Your assignment
Begin with the line that holds "Given: Select the Edit Tab Order icon" and retype through the last line of the listing below, exactly; pictures are not part of the copy.

Records shown

_ _ _

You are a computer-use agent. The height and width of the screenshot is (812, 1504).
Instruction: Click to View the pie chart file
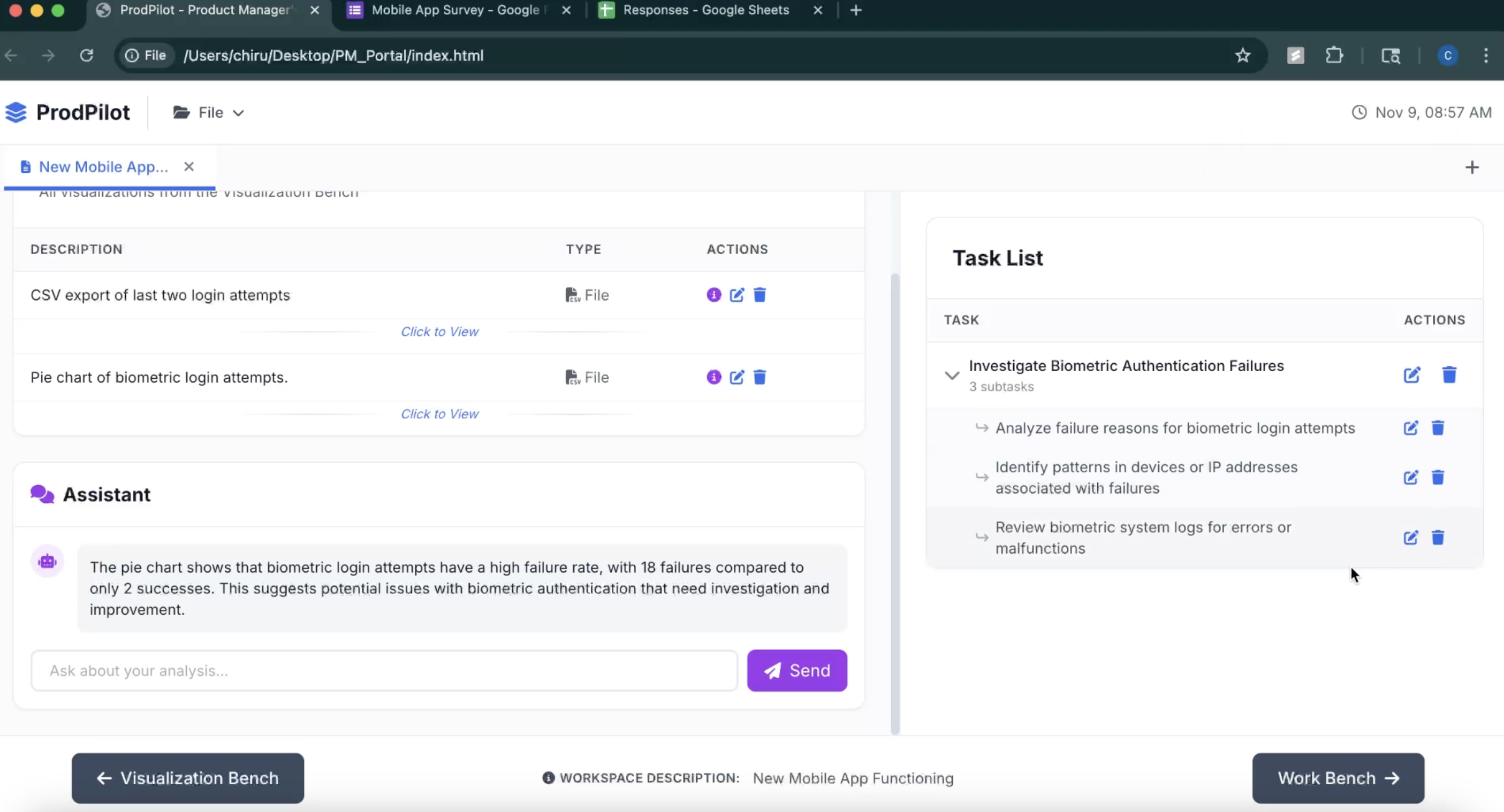tap(439, 414)
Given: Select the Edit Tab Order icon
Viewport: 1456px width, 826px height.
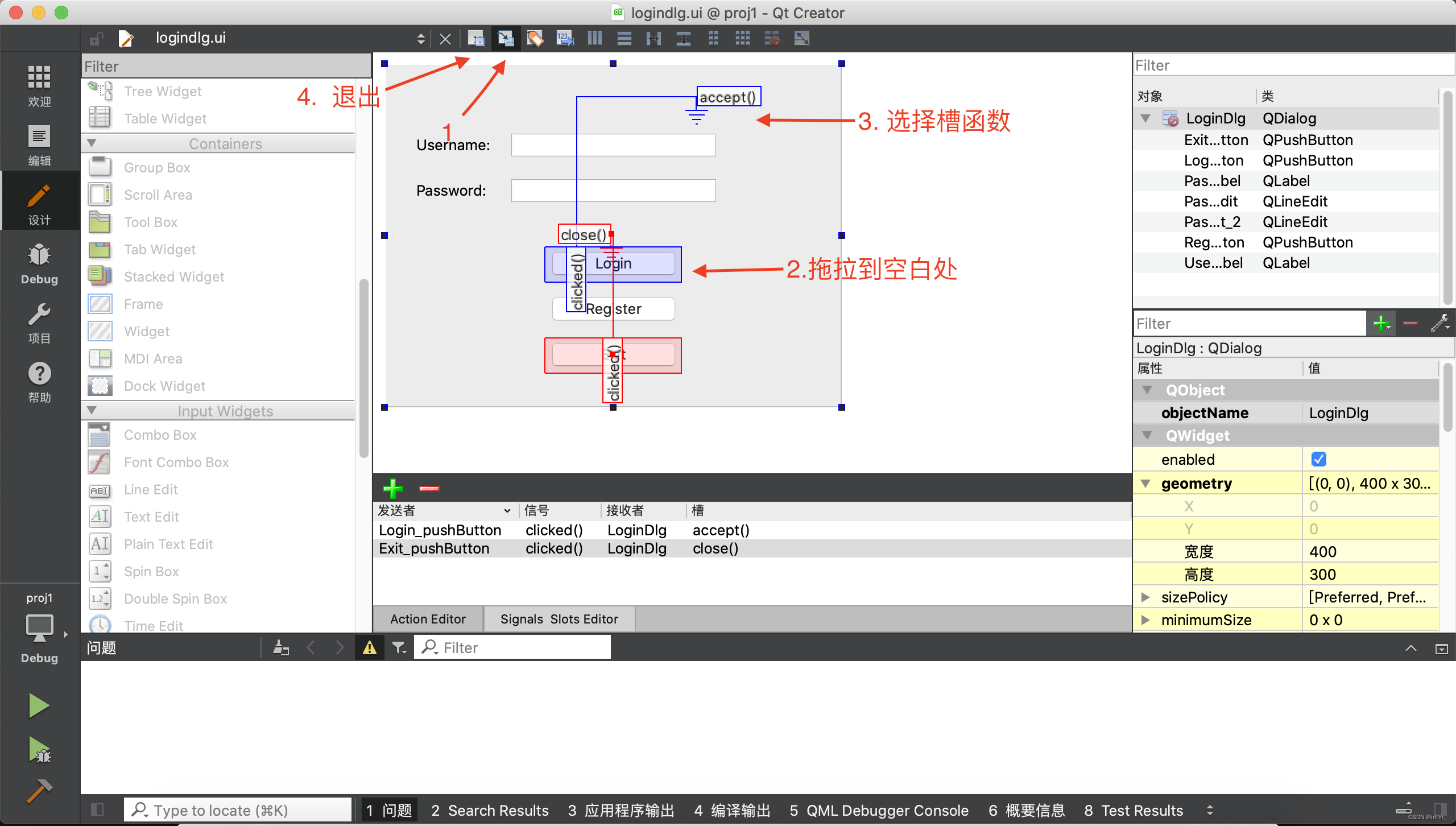Looking at the screenshot, I should [x=565, y=38].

_ _ _

Output of the exercise
Given: Select the Edit Tab Order icon
Viewport: 1456px width, 826px height.
Looking at the screenshot, I should [x=565, y=38].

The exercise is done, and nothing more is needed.